Searching with Google Desktop is exactly the same as executing any Google search, which is part of the elegance and power of the implementation. Input a search term, and the results appear almost instantly. As Figure 5 shows, a search for items that mentioned EXBPA and Foster got nine hits: seven messages, one file, and one cached Web page. Date order is the default, but you can switch to relevance order by clicking the Sort by relevance option. Like its Web counterpart, Google Desktop supports Boolean operators and many of the keywords that Google fans already know. For example, Google Desktop lets you limit searches to Word documents by specifying filetype:DOC, or you can exclude anything in the search that refers to security by including -security. And you can limit searches to email by including the filetype:email keyword in the search. Google Desktop is a powerful search engine, but dealing with it is rather like being a UNIX administrator all over again: You have to know command-line switches and arcane syntax to get full value out of the engine. Most Outlook users will probably prefer the UI of Lookout's Search Builder. Google Desktop would benefit from an advanced search page that lets users more easily build queries.

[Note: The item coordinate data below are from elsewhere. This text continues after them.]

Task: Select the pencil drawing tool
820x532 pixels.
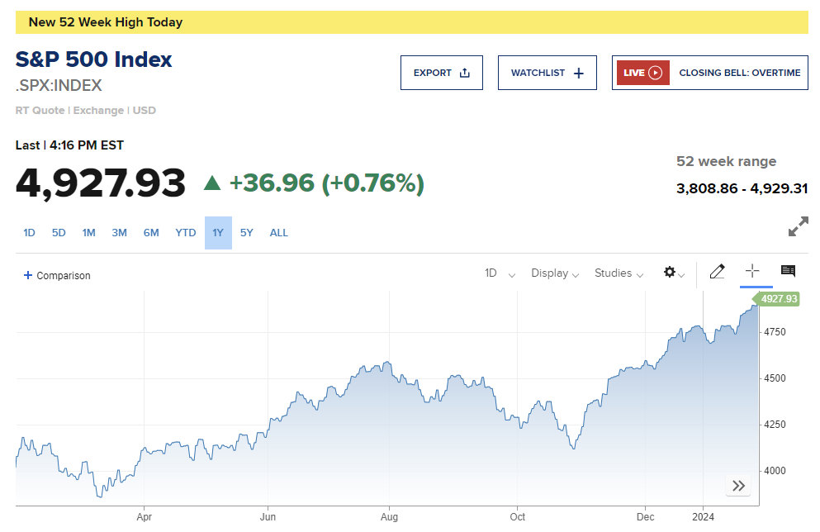Action: tap(717, 272)
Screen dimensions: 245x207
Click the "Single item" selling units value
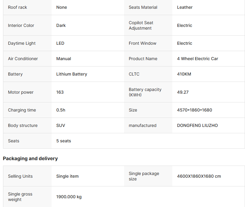[67, 176]
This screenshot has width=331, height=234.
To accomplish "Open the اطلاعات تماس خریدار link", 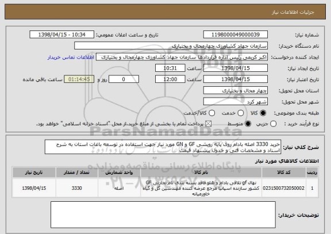I will click(71, 57).
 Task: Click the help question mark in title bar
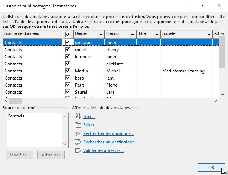[x=202, y=6]
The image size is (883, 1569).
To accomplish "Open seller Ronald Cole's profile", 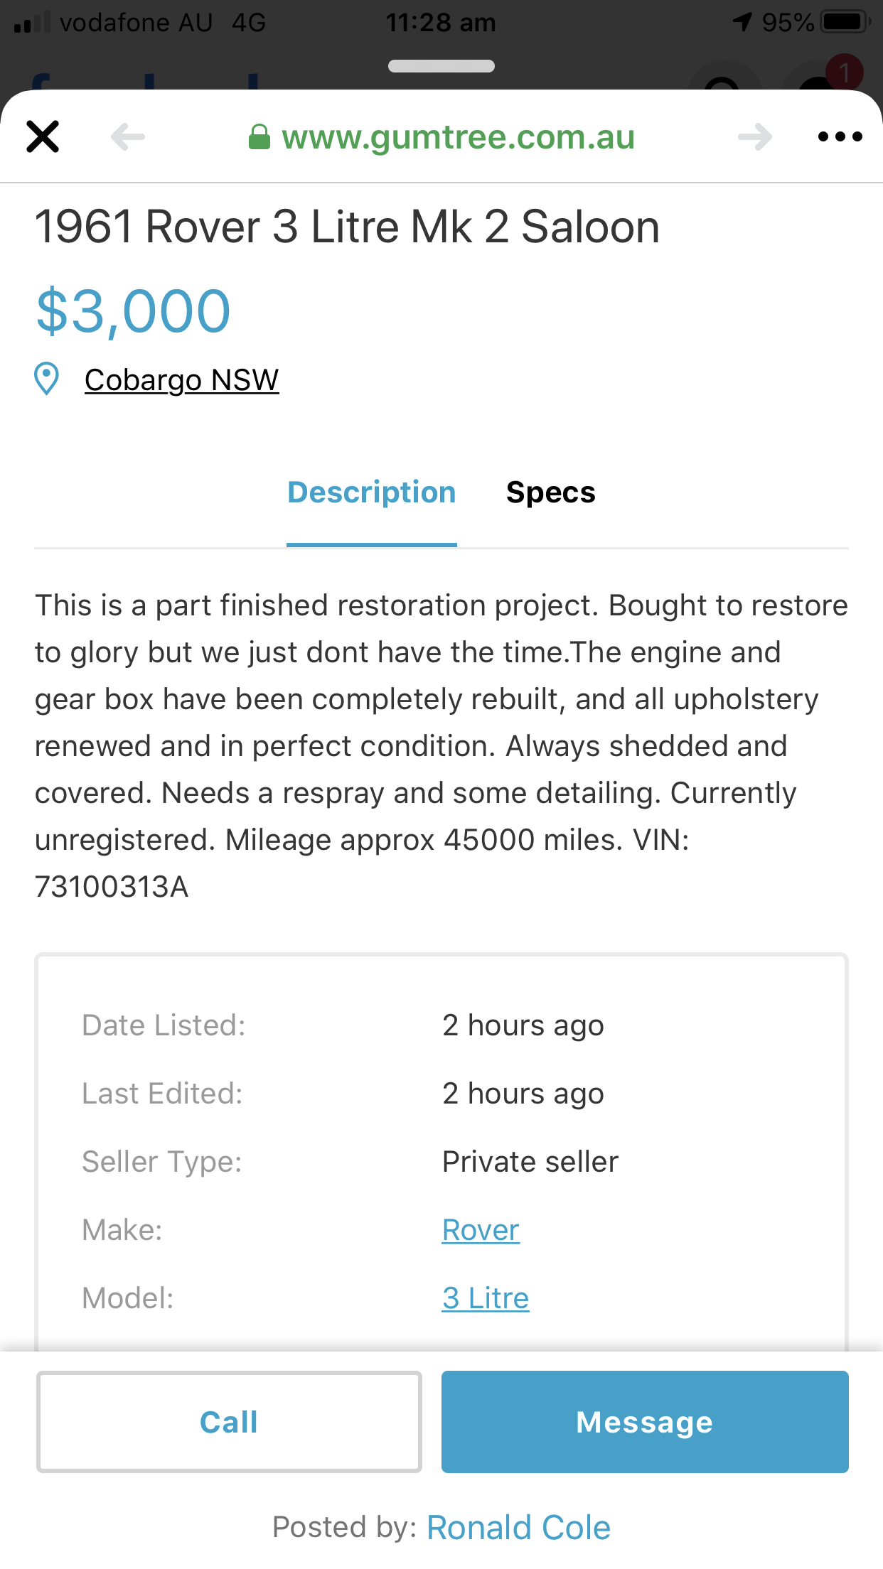I will click(x=518, y=1528).
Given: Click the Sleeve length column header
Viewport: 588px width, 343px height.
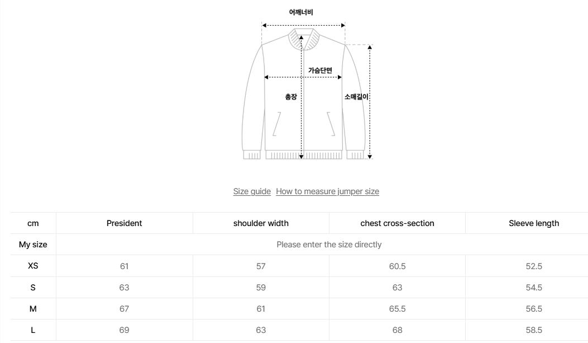Looking at the screenshot, I should (533, 223).
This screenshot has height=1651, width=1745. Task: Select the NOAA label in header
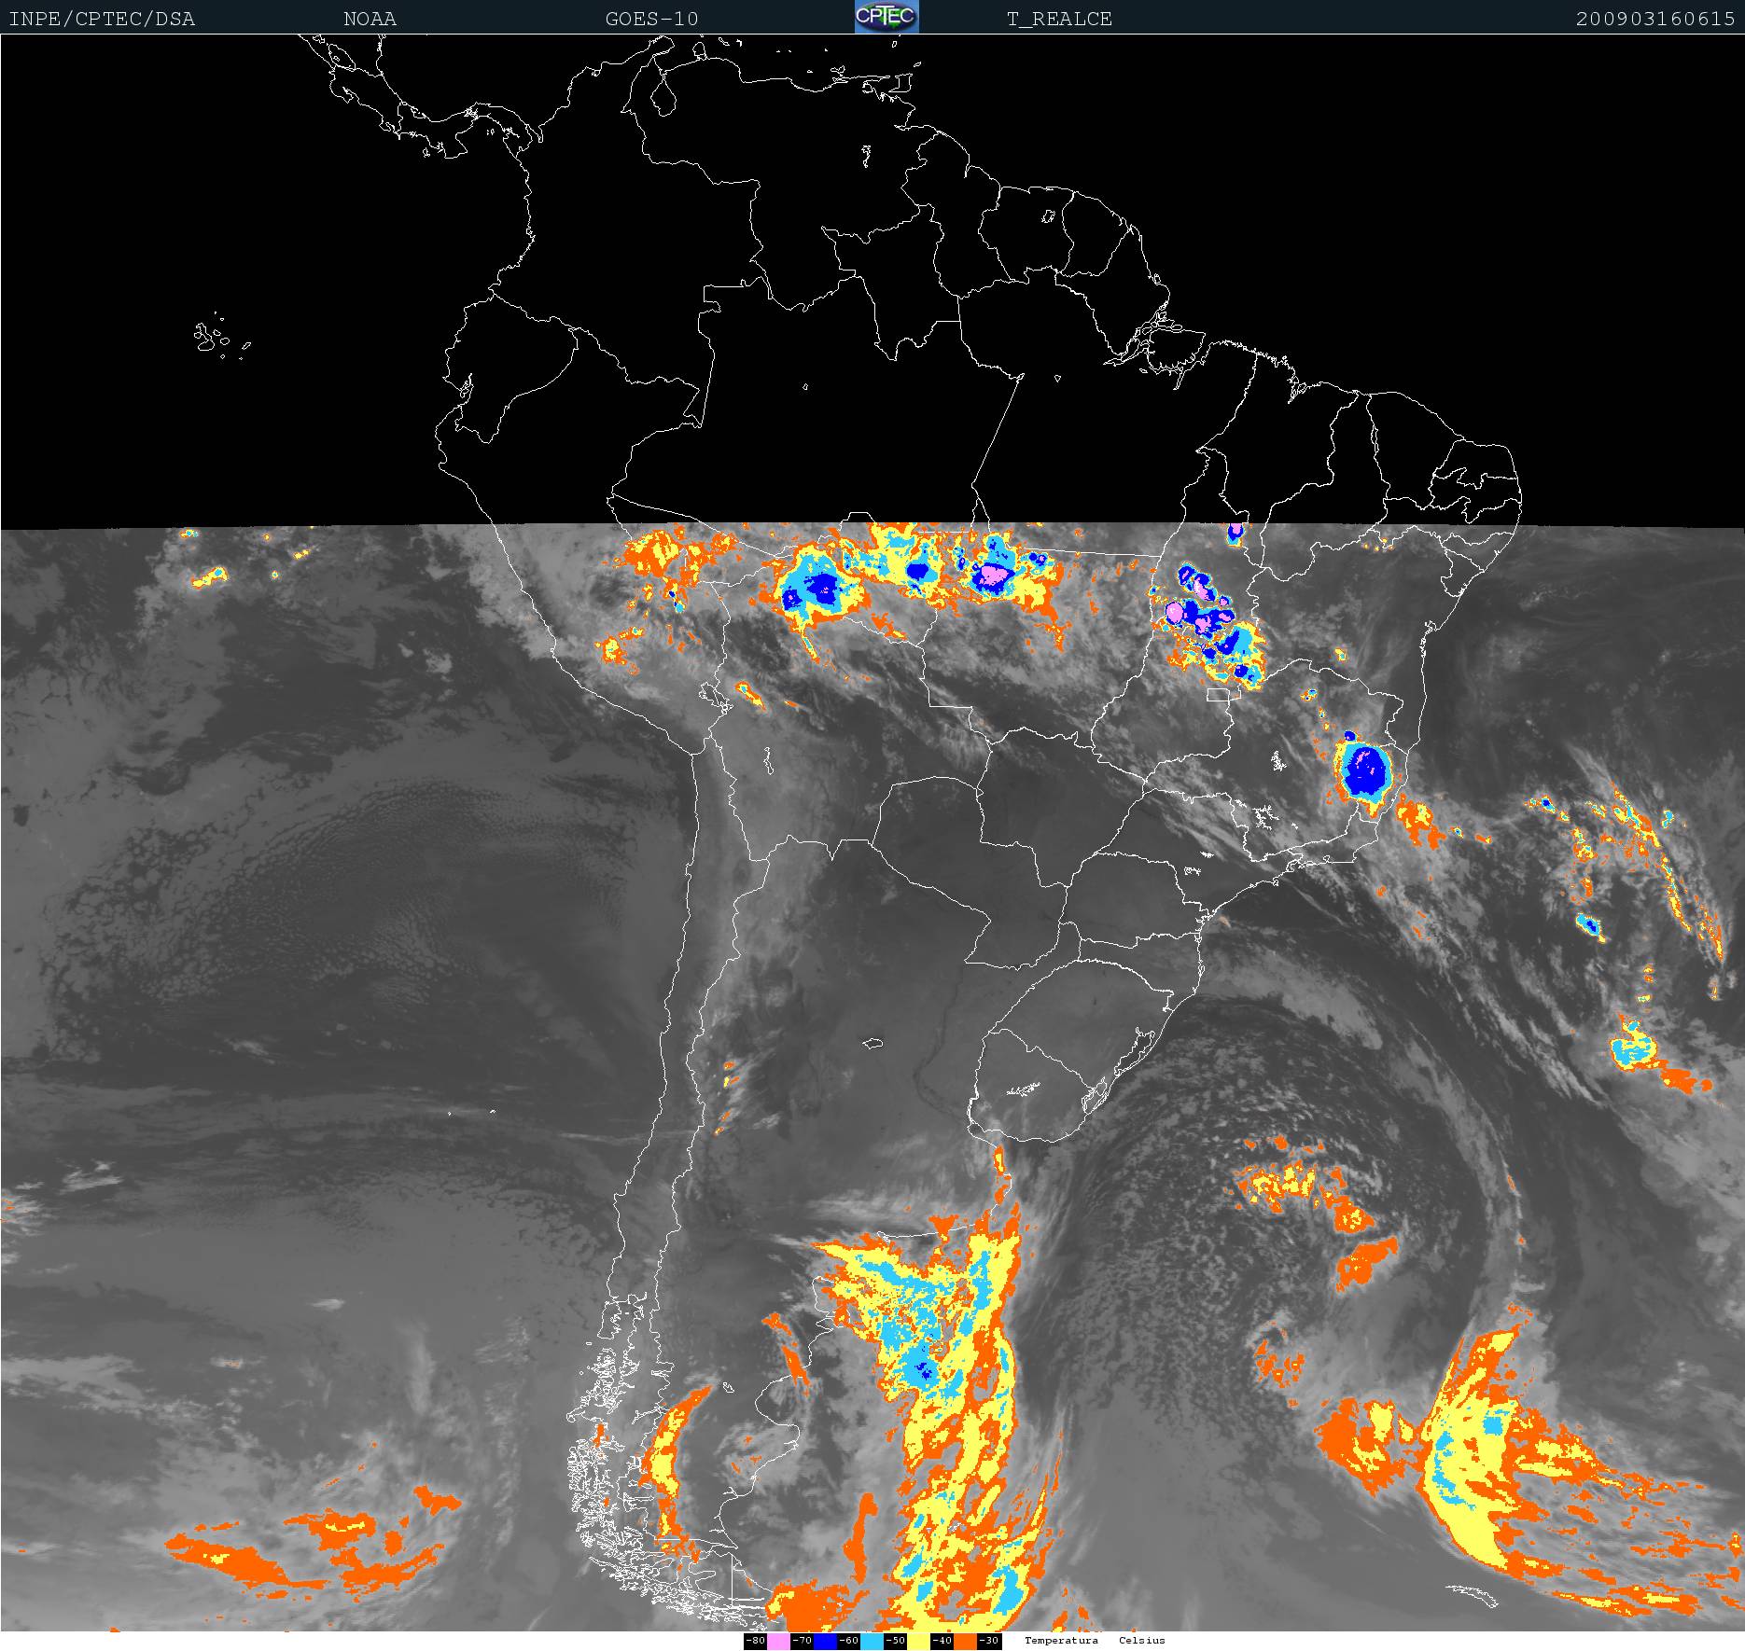click(x=370, y=19)
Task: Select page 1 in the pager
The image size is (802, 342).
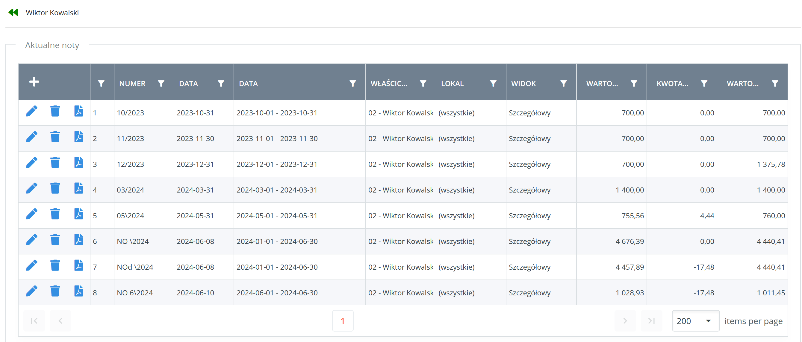Action: (342, 321)
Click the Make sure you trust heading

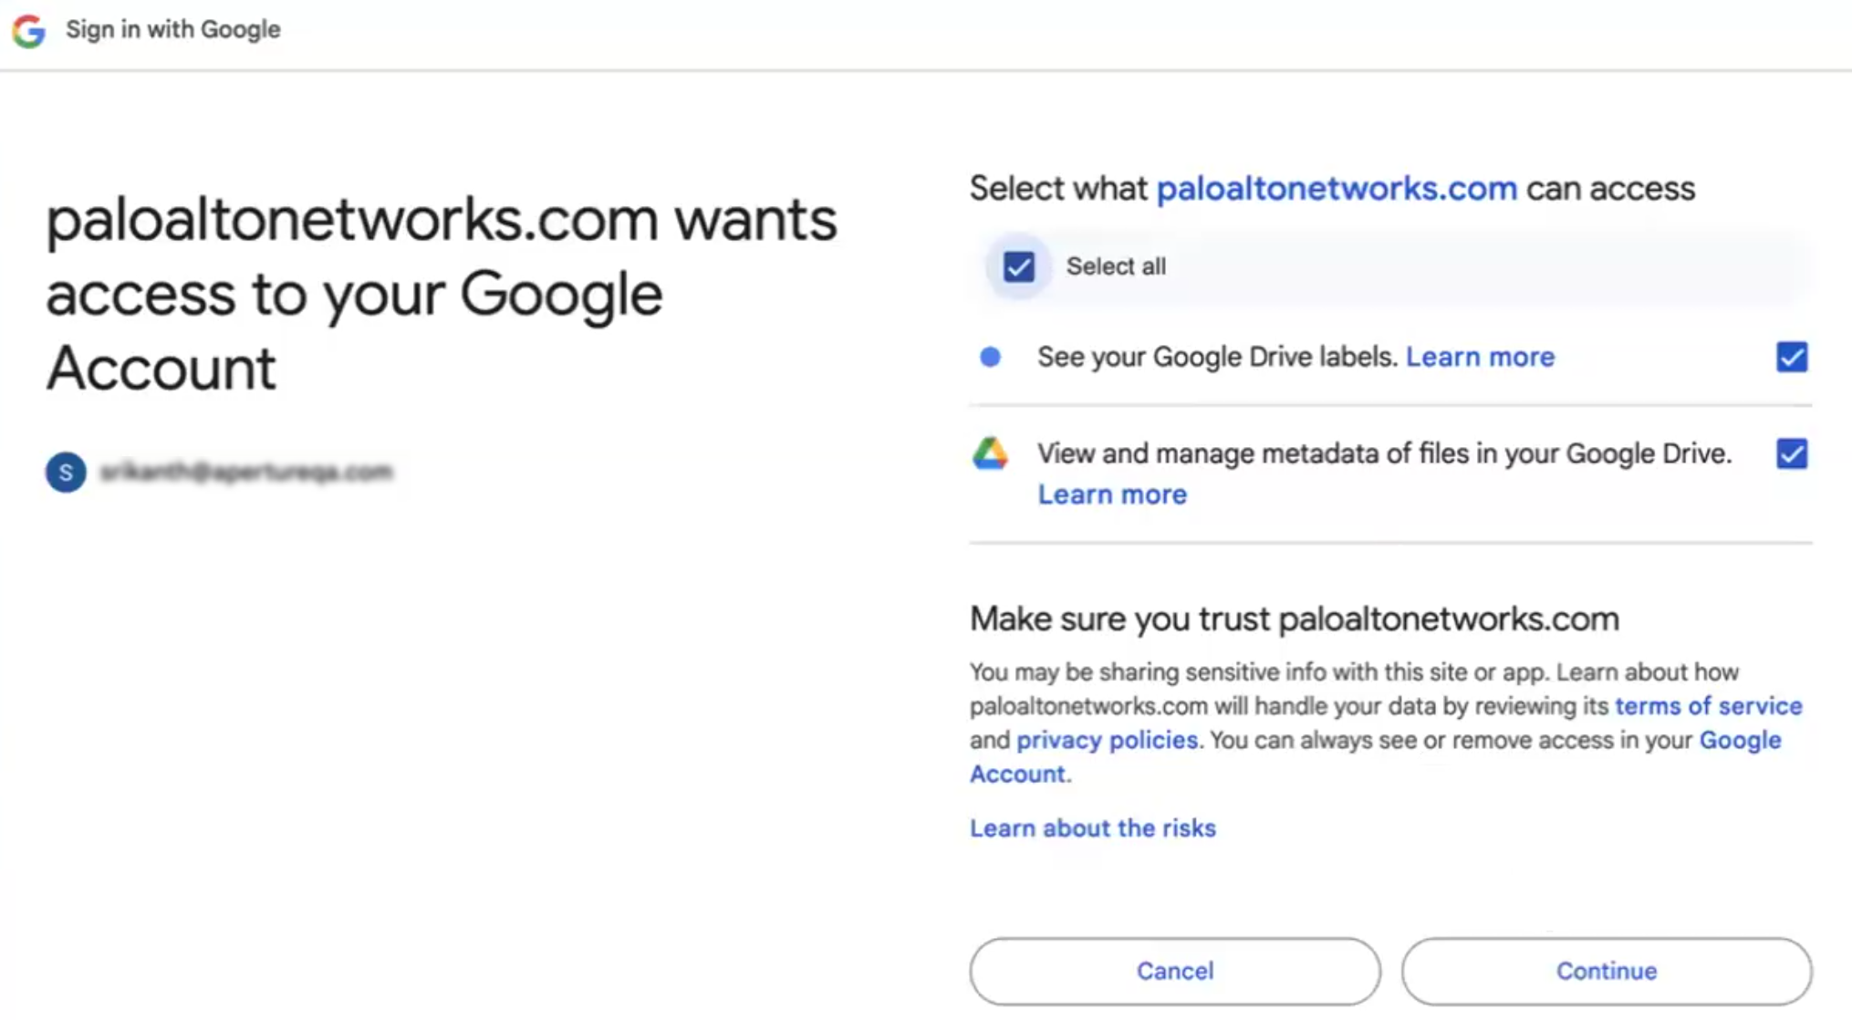coord(1294,619)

When you select an email message, Google Desktop displays a cached copy of the message's content, an HTML version of the message with all formatting removed. You can reply, forward the message, or view its formatted version in Outlook as long as the message is still in the location it was in when Google indexed it. Even if you've deleted the message, the cached copy remains available until Google removes it from the cache. Another useful feature of Google Desktop is its ability to group messages with the same subject into conversation threads so that you can read all the contributions at one time, as Figure 6 shows.
The Best of Both Worlds
Desktop search engines are far from perfect. (For a word of caution about possible performance affects of using these products, see the Web sidebar "Caution!" at InstantDoc ID 47709.) The ideal desktop search tool would combine the characteristics of both Lookout and Google Desktop. Lookout is a more Outlook-centric program, and its UI makes Lookout more approachable and easier to use in some respects, especially in building complex queries. Google Desktop seamlessly merges personal data with the Web and provides a simple, fast way to navigate a morass of information. Both programs reward those who use their advanced features, so it's worth your while to show users how to drill down through the masses of hits that an initial search can produce to find the information that they really need. I suspect that many people will install and use both programs and track the developments that Microsoft and Google make as they deliver their finished products. Neither product is perfect, but both are free, and both let users organize life just a little better.